→ **YOUR INSTRUCTIONS**: Print the line containing "The width and height of the screenshot is (559, 392)." and all lines after it to the end of the records below, exactly as written. No pictures.
(Beginning of SOURCE RECORDS)
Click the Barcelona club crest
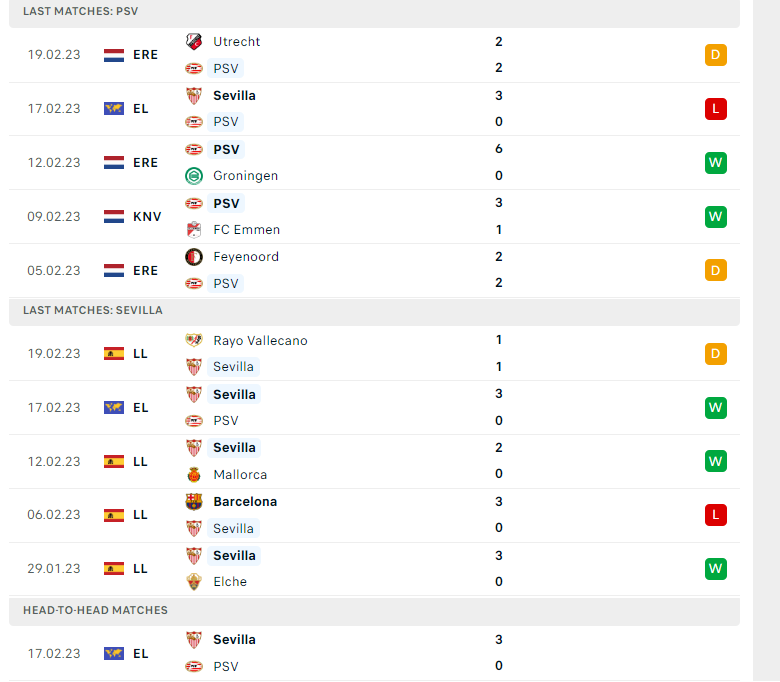 pyautogui.click(x=194, y=502)
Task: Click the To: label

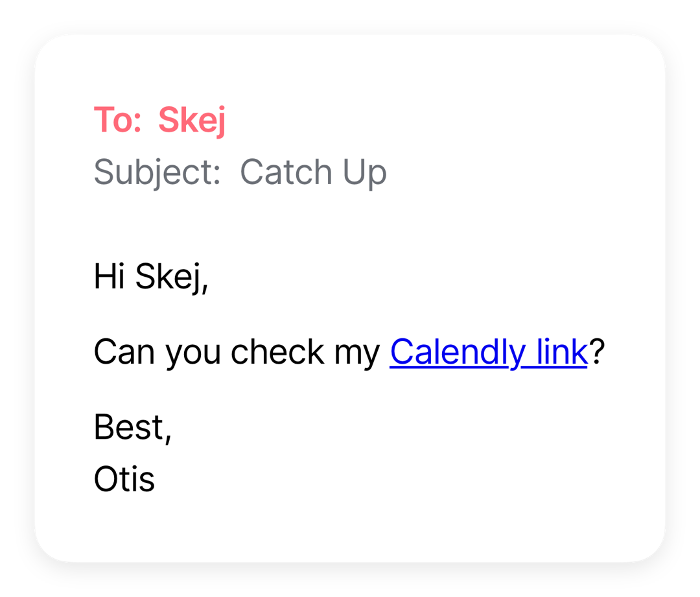Action: point(118,120)

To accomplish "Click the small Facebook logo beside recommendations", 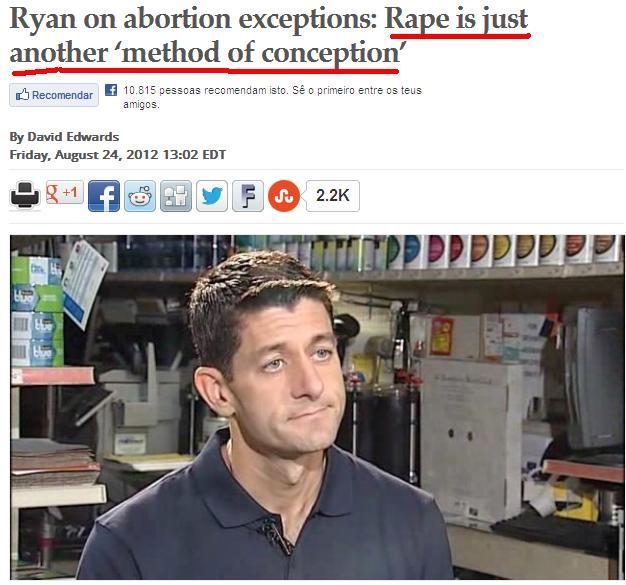I will point(111,90).
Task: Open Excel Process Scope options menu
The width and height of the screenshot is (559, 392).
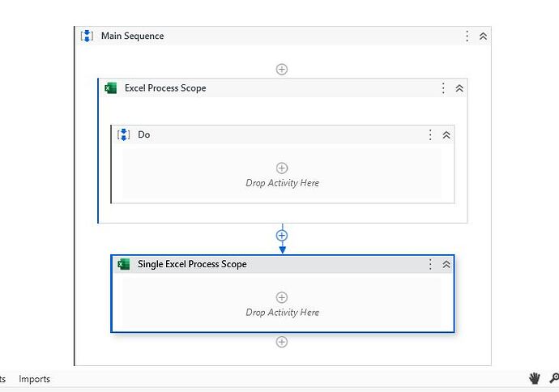Action: 443,88
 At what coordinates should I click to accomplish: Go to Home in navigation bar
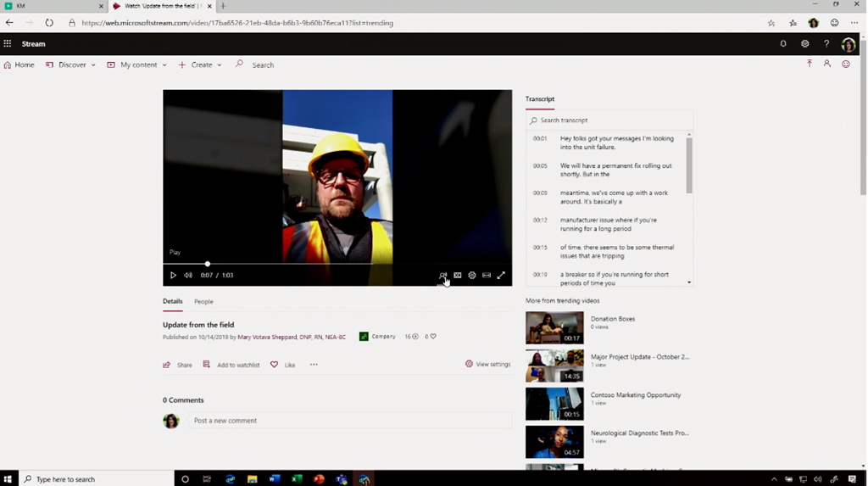pyautogui.click(x=19, y=64)
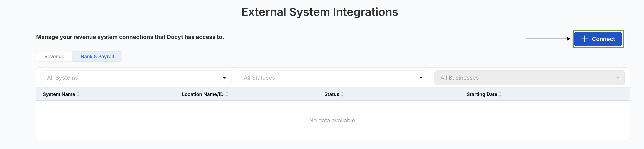The width and height of the screenshot is (644, 149).
Task: Click the caret arrow in All Businesses
Action: (x=618, y=78)
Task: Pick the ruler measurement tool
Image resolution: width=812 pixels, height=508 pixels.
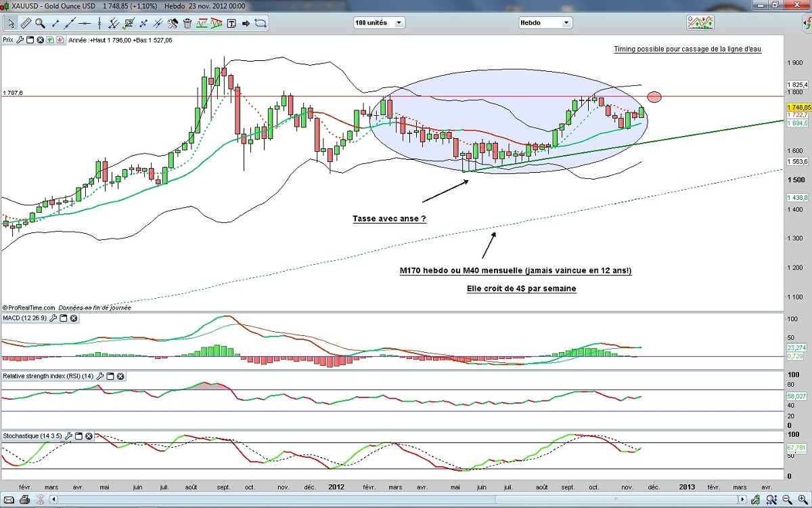Action: tap(26, 23)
(End of SOURCE RECORDS)
→ **OUTPUT FOR THIS EXERCISE**:
The width and height of the screenshot is (559, 392).
Action: 443,88
 At what coordinates should I click to accomplish: Go to Home in navigation bar
pyautogui.click(x=19, y=64)
The width and height of the screenshot is (644, 149).
Task: Click the caret arrow in All Businesses
Action: (x=618, y=78)
Task: Pick the ruler measurement tool
Image resolution: width=812 pixels, height=508 pixels.
Action: tap(26, 23)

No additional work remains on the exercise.